Tuesday, December 26, 2017

Papai Noel, Velho Batuta

Quando criança, acreditava em Papai Noel mesmo e continuei acreditando por muito tempo, até os onze anos. Isto é uma hora extra da ingenuidade, duvido que outras crianças dos anos oitenta continuassem acreditando até uma idade tão avançada para a puerilidade, quanto mais as de agora, com mais acesso ainda à informação. Foi quando ganhamos bicicletas. Eu, meu irmão Eurico e minha irmã Fernanda não conseguíamos dormir cedo, ansiosos para ganharmos nossas magrelas. Minha mãe até que tentou nos distrair, mas não teve jeito, meu pai vacilou na hora de sair e sacamos que foi ele quem trouxe as bikes. A Nanda não sei, mas eu e o Eurico percebemos na hora. Papai Noel morto à parte, o importante é que papai é quem estava vivo e no dia seguinte já estávamos de rolê sobre duas rodas.
Aquele ano de 1985, coincidentemente, foi o ano de lançamento de Mais Podres Do Que Nunca, o primeiro disco do Garotos Podres, punks do ABC paulista. O vinil tem o clássico Papai Noel Velho Batuta, cuja letra logo me chamou a atenção, dois anos depois, ao, milagrosamente, ouvi-la no rádio: “Papai Noel/O velho batuta/Rejeita os miseráveis/Eu quero matá-lo/Aquele porco capitalista/Presenteia os ricos/Cospe nos pobres!”. Se Papai Noel não existe, então tudo é permitido. Na verdade, a original tinha um palavrão no título, mas a censura, na redemocratização ainda capengando, os obrigou a mudar o título e a letra. A real é que, por mais que goste de palavrões, prefiro versão com “batuta”, soa muito mais irônico. Virou um hino natalino, gosto de cantá-la em natais em família e na web é possível até encontrá-la numa versão com coral, com o devido palavrão no lugar. Toma essa, censores.
Talvez o melhor natal de todos tenha sido justo por aí, 1987 ou 1988. Meu pai tinha uma picape, salvo engano uma Fiorino, e como vivíamos uma era de irresponsabilidades no trânsito, não só toleradas, como incentivadas, ele levou eu, meus irmãos e nossos amigos para darmos uma volta na caçamba, no centro da cidade. Uma cena bastante comum, à época. Mas à noite, nas ruas centrais, foi inédito para nós. O encantamento das luzes e enfeites vistos com vento na cara é uma sensação de liberdade que permanece comigo. Melhor presente.
Capa e contracapa de Mais Podres do Que Nunca (1985), primeiro LP dos Garotos Podres.

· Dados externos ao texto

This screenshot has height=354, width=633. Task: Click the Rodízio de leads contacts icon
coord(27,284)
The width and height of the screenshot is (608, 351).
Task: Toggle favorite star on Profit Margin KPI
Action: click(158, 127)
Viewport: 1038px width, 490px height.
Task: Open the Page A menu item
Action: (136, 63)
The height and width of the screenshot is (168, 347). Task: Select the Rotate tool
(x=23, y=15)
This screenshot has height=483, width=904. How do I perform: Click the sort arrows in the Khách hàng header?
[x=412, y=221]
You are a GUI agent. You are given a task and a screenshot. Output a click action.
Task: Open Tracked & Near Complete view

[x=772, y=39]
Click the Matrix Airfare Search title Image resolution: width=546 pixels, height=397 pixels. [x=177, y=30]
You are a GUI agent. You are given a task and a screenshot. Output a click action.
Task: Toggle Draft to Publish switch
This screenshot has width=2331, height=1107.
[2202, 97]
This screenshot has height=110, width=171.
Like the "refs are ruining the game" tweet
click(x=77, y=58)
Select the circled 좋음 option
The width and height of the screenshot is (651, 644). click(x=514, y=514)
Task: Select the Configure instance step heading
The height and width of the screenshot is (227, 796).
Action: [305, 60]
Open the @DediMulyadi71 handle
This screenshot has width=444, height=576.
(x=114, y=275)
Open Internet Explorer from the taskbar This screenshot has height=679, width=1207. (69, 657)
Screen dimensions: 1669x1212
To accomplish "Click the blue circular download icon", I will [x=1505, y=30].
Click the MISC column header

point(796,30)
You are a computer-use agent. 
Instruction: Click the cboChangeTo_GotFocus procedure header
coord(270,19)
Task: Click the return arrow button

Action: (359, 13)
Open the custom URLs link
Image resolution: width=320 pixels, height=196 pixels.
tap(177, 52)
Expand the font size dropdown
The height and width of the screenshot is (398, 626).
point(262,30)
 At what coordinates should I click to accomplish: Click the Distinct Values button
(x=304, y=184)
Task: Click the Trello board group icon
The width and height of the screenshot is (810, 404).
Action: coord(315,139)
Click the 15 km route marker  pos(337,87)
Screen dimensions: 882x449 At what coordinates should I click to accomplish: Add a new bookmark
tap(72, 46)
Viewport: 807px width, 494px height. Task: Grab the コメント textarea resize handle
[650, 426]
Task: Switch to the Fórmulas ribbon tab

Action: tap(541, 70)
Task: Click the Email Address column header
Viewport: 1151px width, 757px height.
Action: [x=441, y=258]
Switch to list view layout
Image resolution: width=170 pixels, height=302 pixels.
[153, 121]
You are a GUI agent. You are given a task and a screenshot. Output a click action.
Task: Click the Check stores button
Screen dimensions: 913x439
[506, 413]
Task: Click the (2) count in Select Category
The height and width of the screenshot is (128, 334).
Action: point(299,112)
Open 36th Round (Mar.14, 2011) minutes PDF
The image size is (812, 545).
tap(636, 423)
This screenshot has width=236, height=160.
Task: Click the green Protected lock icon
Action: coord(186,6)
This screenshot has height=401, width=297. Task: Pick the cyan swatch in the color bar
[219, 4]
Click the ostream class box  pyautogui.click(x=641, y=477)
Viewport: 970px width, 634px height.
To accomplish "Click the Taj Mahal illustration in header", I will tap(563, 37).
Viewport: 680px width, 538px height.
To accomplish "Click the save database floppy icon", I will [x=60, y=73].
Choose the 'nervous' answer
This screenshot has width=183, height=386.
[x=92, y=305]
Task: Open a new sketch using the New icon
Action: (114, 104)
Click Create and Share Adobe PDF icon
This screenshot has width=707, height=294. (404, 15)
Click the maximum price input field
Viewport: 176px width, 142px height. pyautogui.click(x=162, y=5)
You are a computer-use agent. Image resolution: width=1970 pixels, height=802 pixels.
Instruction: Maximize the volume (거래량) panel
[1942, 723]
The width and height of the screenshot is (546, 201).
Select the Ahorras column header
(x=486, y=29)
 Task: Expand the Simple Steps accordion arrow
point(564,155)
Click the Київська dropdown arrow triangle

Esta crônica natalina foi publicada no Jornal da Cidade (Poços de Caldas/MG) em 23 de dezembro de 2017. Outro texto inédito, escrito especialmente para o jornal, republico-o aqui levemente revisado - corrigi apenas um erro à luz da nova ortografia e alterei uma frase do último parágrafo apenas para que ficasse mais clara, não mudando em nada o seu sentido.